Secondly, it is a matter of grave concern that Chiok was not represented by a lawyer. This is not surprising considering the speed at which he was arrested and brought to court. In a case like this, surrounded by public outcry and political issues, it was particularly important for Chiok to have advice of counsel. What steps were taken by the authorities to ensure Chiok who was in their custody, had opportunity to engage the services of a lawyer? Was YBGK or the Bar Council Legal Aid Centre informed, if he could not afford one?
Thirdly, it is public knowledge that Chiok’s personal details were made public online and a vigilante group had unlawfully tracked him down and intimidated him into making an online confession. Everyone saw this video, and it was sickening. While Chiok was arrested and charged and swiftly jailed, what action has been taken against the vigilante group that took the law into their own hands and committed several potential offences? These include offences under section 503 Penal Code for criminal intimidation, section 505(b) for statements causing mischief and ironically, Section 233 CMA as well.

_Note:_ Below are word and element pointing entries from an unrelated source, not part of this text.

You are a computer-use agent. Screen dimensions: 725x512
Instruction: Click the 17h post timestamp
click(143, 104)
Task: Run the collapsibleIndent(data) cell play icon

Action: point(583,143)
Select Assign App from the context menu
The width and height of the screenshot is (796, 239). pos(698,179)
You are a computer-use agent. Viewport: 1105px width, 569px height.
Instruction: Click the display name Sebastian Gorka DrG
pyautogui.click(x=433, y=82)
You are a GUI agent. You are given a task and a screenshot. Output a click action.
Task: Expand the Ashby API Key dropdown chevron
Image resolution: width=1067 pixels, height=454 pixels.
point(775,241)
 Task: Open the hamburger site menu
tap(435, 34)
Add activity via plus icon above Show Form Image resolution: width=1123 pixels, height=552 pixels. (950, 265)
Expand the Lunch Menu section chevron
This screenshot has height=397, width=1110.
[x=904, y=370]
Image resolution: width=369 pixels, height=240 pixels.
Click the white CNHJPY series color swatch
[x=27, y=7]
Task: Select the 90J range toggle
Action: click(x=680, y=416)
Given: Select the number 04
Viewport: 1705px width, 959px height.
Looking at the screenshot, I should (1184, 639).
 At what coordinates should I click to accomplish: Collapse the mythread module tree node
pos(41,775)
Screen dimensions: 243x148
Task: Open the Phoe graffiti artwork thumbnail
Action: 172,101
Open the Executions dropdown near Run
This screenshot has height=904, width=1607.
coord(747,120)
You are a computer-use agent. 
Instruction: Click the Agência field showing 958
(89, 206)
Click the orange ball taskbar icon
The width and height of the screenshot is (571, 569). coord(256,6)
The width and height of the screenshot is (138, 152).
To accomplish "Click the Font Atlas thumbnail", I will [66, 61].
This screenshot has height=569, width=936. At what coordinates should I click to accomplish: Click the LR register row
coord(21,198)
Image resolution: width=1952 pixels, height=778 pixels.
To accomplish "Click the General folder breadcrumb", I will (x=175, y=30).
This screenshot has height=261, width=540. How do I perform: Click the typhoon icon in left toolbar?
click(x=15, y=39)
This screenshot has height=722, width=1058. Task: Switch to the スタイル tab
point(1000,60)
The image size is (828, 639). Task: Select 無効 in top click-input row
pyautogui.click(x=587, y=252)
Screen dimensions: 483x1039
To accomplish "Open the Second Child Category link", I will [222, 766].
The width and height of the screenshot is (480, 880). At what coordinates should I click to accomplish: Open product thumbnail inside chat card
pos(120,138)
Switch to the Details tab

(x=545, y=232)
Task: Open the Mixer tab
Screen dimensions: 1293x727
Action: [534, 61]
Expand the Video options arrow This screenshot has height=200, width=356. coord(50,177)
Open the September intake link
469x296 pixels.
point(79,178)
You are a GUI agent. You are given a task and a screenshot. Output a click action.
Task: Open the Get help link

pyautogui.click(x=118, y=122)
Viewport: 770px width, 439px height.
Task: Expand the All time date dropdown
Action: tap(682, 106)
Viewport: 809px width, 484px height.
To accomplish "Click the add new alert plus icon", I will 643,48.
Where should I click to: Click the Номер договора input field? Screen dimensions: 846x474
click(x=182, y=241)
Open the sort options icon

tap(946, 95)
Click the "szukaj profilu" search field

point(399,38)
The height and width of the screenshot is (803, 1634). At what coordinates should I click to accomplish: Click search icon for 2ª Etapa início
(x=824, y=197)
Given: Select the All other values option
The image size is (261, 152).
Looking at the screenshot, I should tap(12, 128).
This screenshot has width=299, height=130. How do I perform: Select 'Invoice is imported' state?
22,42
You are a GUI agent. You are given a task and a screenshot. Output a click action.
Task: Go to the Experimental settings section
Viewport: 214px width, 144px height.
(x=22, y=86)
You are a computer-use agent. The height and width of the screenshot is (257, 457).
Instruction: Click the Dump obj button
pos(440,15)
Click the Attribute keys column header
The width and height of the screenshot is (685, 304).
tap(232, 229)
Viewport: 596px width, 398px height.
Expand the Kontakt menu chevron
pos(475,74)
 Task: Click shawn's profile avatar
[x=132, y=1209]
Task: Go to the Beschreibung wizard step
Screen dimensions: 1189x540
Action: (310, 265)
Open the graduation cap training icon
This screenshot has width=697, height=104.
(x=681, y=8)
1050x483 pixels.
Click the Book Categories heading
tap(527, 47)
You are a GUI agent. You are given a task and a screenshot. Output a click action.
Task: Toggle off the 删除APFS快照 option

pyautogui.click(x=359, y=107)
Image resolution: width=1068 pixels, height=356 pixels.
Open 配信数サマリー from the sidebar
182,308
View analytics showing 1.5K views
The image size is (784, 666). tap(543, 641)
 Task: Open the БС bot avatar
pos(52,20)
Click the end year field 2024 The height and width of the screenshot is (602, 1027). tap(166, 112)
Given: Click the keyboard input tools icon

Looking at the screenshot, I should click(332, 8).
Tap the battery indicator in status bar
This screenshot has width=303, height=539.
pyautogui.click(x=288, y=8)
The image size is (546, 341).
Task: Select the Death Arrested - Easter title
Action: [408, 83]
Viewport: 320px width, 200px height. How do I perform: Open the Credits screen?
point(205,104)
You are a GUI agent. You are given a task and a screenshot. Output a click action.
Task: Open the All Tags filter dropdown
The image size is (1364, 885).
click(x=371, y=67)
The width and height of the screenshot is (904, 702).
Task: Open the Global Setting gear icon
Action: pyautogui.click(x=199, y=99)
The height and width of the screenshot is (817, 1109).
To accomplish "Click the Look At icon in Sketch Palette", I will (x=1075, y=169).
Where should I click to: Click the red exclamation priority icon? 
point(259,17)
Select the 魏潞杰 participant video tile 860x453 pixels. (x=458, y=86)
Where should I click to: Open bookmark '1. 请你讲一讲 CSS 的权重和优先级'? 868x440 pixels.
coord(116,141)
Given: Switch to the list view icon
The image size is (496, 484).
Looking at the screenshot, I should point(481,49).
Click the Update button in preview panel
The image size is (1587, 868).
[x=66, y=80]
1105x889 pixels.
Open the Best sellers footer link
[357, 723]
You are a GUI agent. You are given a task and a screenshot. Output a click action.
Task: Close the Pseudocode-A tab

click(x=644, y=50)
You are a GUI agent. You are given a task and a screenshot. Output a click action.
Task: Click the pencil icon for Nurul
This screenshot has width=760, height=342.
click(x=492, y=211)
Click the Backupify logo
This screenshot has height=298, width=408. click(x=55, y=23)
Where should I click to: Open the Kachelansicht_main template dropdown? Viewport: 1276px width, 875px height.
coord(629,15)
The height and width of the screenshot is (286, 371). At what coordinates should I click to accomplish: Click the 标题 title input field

Why are the police so quick to act against Chiok, but have taken no action against this vigilante group? Is mob rule now permitted in Malaysia?
Fourthly, are those big political personalities who instigated, agitated and added fuel to the fire, to get off scot-free? These politicians, particularly from Umno, framed what appears to any reasonable person as a supply mistake by KK Supermart as some kind of full-blown insult to Islam. This led to an active ‘lynch-mob’ campaign against anyone who made comments on the issue which may be regarded as insensitive by vigilante-type groups.
This is not the first time that Section 233 of the CMA is used in this way and it will not be the last. The provision is a threat to civil liberties because it is vague and as such is frequently utilised to prosecute ordinary persons for social media comments. The mob that threatens and doxxes the individual however are allowed to do so unabated, without any action by the authorities.
Social media posts by unknown individuals do not harm the fabric of society; roadside justice and public disgracing of individuals for perceived slights however are harmful behaviour that must be combatted and met with stern action.
The law is not to be executed at the whims and fancy of the group that cries out the loudest. The decision to prosecute the men under section 233 of the CMA amounts to selective prosecution, which is repugnant to the rule of law.
Despite the government’s seeming fervour to clamp down on social media for racial or religious hatred, they are unable to distinguish between ignorant or idiotic behaviour and actual harmful conduct. They are pandering to overzealous bigots when it comes to racial and religious controversies, despite the disastrous long-term result it may bring to the cohesion of Malaysian society. Tolerance of this kind of behaviour could lead to more drastic action by mobs later on that could result in physical injury or even loss of life.
We remind the government that they have a duty to maintain the social fabric of our multicultural and multi-religious society. Such duty is not confined to criminal prosecutions but must be primarily addressed through holistic open dialogues of communication and education.